- **Excerpt to read**
============================================================
Common names for the Firefish Goby include; Firefish, Magnificent, Fire Goby, Dartfish & Fire Dartfish.
This attractive & active fish is a welcome addition to most aquariums. With their unusual shape and interesting colours they are sure to catch the eye of anyone looking at your tank.
They are known as dartfish because they have a habit of darting into their hiding spot very quickly when they are spooked.
Tank Requirements & Facts
- Minimum tank size: 20 Gallon (91 Litres)
- Prone to disease: No
- Beginner Compatible: Yes
- Adult Size: 3 inches (7.6cm)
- Reef Compatible: Yes
- Predator Tank Compatible: No
- Care Level: Easy
- pH: 8.1 to 8.4
- Temperature: 22°C to 27°C
- Preferred Tank Level: All
- Lots of hiding places required for these skittish fish
- Tight fitting lid, these fish are notorious jumpers
- Number to a tank: One to be kept per tank, you can keep a mated pair, but it is pot luck if you get a male and a female. Two males together will almost certainly kill each other
- These are omnivores
- They catch their food in the water column as it passes them
- They are not overly aggressive eaters
- They don’t tend to graze on Nori
- They don’t show much interest in pellets
- Flaked food, frozen food & live foods are readily accepted
When acclimating your firefish it is best to do so in a deep bucket that the fish is unable to jump out of.
============================================================
- **Problems and tasks**
[A] Say whether each statement below agrees with the firefish goby text, answering yes or no and quoting the words that settle it: (i) The firefish goby is suitable for beginners. (ii) Firefish gobies readily eat pellets. (iii) Two male firefish gobies can safely share one tank.
[B] Extend the firefish goby text past its last sentence, the one on acclimating the fish in a deep bucket.
============================================================
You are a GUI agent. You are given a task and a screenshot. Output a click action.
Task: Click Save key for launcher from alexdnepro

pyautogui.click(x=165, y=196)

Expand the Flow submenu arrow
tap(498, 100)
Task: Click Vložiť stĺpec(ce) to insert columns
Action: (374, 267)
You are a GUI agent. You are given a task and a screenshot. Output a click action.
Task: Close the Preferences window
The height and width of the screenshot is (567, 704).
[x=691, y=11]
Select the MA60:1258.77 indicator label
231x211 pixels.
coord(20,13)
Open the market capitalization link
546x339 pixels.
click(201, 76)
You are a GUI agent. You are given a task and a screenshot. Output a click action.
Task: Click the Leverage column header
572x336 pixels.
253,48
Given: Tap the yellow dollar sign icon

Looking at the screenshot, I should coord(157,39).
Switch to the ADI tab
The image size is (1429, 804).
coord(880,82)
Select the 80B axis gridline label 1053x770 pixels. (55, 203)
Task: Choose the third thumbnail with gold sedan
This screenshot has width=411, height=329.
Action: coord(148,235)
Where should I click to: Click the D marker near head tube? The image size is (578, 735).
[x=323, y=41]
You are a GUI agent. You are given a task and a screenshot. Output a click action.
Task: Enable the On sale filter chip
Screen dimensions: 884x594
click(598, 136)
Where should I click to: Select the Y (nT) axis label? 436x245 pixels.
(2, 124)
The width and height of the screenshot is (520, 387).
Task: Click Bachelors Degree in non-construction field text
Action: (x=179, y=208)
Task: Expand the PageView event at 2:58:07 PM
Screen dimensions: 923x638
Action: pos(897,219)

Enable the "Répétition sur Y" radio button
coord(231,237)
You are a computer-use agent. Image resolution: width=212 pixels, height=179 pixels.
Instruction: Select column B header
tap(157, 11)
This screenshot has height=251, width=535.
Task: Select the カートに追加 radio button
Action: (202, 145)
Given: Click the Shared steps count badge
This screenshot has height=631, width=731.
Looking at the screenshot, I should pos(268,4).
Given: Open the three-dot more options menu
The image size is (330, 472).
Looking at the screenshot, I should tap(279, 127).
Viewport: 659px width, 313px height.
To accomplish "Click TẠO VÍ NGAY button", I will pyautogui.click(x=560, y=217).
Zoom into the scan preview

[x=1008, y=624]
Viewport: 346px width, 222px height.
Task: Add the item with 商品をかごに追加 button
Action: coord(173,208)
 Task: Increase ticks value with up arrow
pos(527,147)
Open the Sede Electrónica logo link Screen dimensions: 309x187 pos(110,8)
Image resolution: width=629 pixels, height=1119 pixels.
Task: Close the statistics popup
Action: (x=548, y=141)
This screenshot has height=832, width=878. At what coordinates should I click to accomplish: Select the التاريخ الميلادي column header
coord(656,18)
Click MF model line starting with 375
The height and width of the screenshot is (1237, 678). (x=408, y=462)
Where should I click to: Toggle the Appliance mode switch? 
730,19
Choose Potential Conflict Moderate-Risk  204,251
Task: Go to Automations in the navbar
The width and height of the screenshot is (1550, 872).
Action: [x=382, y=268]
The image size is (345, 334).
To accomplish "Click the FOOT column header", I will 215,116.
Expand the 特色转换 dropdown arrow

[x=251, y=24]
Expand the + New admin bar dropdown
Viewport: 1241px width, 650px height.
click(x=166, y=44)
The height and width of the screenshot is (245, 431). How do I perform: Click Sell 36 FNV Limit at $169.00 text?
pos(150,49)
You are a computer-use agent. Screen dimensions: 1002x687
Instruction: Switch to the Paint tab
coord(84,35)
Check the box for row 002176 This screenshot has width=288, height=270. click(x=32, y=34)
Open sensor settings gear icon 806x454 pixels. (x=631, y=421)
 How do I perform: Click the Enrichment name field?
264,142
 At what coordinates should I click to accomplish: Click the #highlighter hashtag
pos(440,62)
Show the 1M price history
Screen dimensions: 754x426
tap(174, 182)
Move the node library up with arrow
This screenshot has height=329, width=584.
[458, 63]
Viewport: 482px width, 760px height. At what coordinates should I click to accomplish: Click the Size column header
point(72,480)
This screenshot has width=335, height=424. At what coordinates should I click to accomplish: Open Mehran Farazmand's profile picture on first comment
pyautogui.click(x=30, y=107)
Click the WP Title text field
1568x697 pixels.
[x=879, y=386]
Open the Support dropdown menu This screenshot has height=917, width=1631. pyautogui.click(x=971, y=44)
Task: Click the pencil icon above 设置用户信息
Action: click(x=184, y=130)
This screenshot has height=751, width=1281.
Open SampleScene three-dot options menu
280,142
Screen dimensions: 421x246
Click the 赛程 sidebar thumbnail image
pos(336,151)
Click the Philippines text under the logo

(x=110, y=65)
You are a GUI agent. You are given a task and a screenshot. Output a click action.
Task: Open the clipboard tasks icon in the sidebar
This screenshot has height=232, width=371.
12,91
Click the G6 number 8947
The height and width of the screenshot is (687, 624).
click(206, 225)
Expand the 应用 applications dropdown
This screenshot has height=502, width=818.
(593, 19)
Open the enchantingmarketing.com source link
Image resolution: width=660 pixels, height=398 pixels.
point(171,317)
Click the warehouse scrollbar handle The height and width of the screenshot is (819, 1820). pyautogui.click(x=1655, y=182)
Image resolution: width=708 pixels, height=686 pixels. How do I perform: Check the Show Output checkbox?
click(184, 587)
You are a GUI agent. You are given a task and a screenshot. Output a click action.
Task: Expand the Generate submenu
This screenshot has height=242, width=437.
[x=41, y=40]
============================================================
- **Answers by item**
[A]
(i) Yes: "Beginner Compatible: Yes"
(ii) No: "They don’t show much interest in pellets"
(iii) No: "Two males together will almost certainly kill each other"

[B]
Place your fish in the bucket and then drip acclimate for about 45 minutes at a rate of 3 drips per second. This should bring the fishes water parameters in line with your tanks parameters.
Once your fish has been drip acclimated, catch the fish with a net and place it gently into your tank. Do not put any of the water the fish originally came in, into your tank.
Care should be taken after adding the fish to ensure there is a tightly fitting lid on the aquarium at all times. These fish are known to be jumpers and they are more likely to jump when first introduced to an aquarium.
Can I Keep a Red & Purple Firefish In The Same Tank?
As pretty and peaceful as these fish are, they do not do particularly well together. Two males will almost certainly kill each other, and this particular marine species is nearly impossible to sex. A male and a female will generally be ok together, but it is pot luck as to what sex fish you get (unless you are lucky enough to find an already established pair).
Even mixing the two colours up has no guarantee that they will not fight, especially in smaller aquariums. In larger aquariums, you may be lucky enough for each of the fish to claim and end of the tank and keep to their own ends, but this again is a bit of luck rather than judgment, as it depends on where your firefish decide to call home!
If you do decide to take a chance on it (as many reefers have), ensure you have a large tank, 4 foot long as a minimum and make sure you add the fish at the same time and that they are of a similar size.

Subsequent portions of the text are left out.